*PROBLEM TO WORK ON*
The line containing "Given: Select resistor R3 near the red LED" marks the end: output every line of the data up to it, and that line too, exactly as written.

*DATASET ENTRIES*
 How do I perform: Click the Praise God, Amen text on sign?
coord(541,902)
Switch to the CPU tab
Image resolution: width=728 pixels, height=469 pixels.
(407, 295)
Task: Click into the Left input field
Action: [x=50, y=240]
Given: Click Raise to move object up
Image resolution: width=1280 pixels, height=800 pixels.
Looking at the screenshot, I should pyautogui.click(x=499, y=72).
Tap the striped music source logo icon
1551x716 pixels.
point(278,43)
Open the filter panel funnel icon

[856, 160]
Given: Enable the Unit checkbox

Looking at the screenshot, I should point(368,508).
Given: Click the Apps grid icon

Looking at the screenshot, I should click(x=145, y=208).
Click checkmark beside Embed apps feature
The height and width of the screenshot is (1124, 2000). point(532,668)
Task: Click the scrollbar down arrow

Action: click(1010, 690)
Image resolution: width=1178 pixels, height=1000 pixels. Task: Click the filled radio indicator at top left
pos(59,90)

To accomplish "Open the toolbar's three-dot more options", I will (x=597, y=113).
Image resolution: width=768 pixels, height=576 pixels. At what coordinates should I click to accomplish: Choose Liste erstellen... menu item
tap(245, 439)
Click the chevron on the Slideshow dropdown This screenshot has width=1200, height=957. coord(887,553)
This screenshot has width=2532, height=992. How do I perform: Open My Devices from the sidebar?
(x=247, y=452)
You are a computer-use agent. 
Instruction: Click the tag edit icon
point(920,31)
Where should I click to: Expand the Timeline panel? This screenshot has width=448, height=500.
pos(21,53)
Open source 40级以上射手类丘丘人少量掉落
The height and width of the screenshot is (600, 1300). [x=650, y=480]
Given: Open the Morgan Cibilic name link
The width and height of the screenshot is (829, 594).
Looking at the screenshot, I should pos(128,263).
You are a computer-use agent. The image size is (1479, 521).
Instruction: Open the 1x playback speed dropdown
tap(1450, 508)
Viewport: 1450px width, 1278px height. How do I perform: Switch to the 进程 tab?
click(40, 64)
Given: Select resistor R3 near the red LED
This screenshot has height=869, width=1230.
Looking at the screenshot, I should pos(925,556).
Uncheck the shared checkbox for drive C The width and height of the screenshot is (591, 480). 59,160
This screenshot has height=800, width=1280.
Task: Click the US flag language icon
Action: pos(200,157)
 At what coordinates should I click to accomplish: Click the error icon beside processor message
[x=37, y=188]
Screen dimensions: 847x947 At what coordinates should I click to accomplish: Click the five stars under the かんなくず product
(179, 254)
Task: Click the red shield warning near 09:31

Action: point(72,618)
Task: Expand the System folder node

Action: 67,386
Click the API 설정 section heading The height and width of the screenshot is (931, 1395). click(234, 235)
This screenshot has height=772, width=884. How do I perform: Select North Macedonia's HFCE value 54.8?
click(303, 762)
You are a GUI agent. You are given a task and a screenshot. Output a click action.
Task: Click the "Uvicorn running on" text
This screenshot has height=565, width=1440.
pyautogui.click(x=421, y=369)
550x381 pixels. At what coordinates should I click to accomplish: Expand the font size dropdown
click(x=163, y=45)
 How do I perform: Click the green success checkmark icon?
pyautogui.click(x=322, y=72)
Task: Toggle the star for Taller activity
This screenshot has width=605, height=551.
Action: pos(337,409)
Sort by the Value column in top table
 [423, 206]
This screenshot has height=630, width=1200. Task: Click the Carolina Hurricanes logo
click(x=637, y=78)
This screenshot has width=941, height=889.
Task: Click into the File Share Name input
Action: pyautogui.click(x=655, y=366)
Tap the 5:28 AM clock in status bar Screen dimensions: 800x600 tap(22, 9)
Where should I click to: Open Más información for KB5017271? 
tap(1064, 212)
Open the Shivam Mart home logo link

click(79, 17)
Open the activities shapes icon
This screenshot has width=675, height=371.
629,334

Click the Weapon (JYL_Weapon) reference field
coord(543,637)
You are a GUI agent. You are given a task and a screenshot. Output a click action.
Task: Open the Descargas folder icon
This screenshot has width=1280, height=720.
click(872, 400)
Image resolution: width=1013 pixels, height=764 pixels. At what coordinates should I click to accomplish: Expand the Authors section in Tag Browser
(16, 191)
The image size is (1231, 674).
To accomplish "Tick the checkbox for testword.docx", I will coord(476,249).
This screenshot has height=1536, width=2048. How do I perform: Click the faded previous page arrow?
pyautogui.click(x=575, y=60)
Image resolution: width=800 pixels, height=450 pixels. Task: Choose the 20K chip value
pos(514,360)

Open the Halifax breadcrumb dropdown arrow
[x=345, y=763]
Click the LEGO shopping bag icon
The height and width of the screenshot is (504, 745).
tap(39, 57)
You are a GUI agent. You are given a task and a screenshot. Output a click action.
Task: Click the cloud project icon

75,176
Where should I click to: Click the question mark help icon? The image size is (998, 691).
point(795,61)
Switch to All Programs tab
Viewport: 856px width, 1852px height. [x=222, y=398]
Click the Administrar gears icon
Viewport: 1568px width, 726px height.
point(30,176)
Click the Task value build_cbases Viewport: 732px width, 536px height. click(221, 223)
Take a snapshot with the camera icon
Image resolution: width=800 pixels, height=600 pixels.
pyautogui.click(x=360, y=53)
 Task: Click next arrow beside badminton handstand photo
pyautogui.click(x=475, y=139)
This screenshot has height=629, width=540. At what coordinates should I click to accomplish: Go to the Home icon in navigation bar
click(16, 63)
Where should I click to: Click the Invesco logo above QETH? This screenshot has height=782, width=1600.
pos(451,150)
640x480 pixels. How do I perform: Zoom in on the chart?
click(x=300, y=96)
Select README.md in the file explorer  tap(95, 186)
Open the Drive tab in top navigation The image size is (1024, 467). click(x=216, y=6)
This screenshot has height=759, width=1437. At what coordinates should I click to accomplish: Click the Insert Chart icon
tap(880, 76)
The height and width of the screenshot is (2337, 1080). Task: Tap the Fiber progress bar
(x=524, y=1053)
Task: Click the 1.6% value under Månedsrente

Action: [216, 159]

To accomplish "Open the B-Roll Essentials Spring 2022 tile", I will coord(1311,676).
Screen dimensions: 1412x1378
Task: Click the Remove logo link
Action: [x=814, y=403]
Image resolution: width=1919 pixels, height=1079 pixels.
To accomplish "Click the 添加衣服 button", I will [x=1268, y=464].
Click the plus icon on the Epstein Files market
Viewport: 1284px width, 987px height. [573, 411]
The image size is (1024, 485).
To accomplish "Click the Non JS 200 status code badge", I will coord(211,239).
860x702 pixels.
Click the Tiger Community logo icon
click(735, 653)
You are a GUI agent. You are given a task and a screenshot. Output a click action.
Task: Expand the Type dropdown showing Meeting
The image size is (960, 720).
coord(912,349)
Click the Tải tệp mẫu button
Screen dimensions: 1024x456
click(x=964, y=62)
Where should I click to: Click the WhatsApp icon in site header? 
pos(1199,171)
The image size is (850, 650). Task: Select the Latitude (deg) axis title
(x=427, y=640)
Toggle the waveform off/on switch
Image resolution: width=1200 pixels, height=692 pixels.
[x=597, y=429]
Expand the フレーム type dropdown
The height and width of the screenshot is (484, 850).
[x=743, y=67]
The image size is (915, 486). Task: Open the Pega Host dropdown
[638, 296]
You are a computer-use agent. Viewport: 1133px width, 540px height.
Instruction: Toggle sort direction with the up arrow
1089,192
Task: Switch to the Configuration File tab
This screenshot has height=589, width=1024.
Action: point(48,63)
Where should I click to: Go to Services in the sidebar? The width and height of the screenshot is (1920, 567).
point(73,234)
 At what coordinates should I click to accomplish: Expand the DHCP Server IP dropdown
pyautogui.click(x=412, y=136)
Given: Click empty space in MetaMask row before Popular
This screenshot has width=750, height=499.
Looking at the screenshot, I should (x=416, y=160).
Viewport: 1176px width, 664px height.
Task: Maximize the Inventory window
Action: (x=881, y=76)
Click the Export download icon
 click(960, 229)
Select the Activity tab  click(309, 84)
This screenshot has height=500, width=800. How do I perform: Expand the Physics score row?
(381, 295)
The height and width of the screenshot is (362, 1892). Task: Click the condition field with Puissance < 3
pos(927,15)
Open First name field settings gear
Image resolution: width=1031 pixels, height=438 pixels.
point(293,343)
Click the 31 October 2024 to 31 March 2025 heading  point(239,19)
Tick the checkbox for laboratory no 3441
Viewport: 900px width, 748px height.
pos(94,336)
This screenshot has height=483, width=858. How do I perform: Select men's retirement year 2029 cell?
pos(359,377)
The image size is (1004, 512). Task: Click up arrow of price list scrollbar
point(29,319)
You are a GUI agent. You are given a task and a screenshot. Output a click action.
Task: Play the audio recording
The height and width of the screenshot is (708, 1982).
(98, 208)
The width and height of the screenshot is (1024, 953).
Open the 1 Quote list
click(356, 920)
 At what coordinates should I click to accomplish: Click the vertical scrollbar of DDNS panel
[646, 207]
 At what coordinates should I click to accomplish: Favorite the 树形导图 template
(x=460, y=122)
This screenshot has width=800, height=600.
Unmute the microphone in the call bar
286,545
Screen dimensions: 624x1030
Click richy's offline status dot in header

*ANSWER SECTION*
 How do I perform: Click the Praise God, Amen text on sign?
coord(541,902)
Switch to the CPU tab
Image resolution: width=728 pixels, height=469 pixels.
(407, 295)
Task: Click into the Left input field
Action: [x=50, y=240]
Given: Click Raise to move object up
Image resolution: width=1280 pixels, height=800 pixels.
Looking at the screenshot, I should pyautogui.click(x=499, y=72).
Tap the striped music source logo icon
1551x716 pixels.
point(278,43)
Open the filter panel funnel icon

[856, 160]
Given: Enable the Unit checkbox

Looking at the screenshot, I should point(368,508).
Given: Click the Apps grid icon

Looking at the screenshot, I should click(x=145, y=208).
Click checkmark beside Embed apps feature
The height and width of the screenshot is (1124, 2000). point(532,668)
Task: Click the scrollbar down arrow

Action: click(1010, 690)
Image resolution: width=1178 pixels, height=1000 pixels. Task: Click the filled radio indicator at top left
pos(59,90)

To accomplish "Open the toolbar's three-dot more options", I will (x=597, y=113).
Image resolution: width=768 pixels, height=576 pixels. At what coordinates should I click to accomplish: Choose Liste erstellen... menu item
tap(245, 439)
Click the chevron on the Slideshow dropdown This screenshot has width=1200, height=957. coord(887,553)
This screenshot has width=2532, height=992. How do I perform: Open My Devices from the sidebar?
(x=247, y=452)
You are a computer-use agent. 
Instruction: Click the tag edit icon
point(920,31)
Where should I click to: Expand the Timeline panel? This screenshot has width=448, height=500.
pos(21,53)
Open source 40级以上射手类丘丘人少量掉落
The height and width of the screenshot is (600, 1300). [x=650, y=480]
Given: Open the Morgan Cibilic name link
The width and height of the screenshot is (829, 594).
Looking at the screenshot, I should pos(128,263).
You are a computer-use agent. The image size is (1479, 521).
Instruction: Open the 1x playback speed dropdown
tap(1450, 508)
Viewport: 1450px width, 1278px height. How do I perform: Switch to the 进程 tab?
click(40, 64)
Given: Select resistor R3 near the red LED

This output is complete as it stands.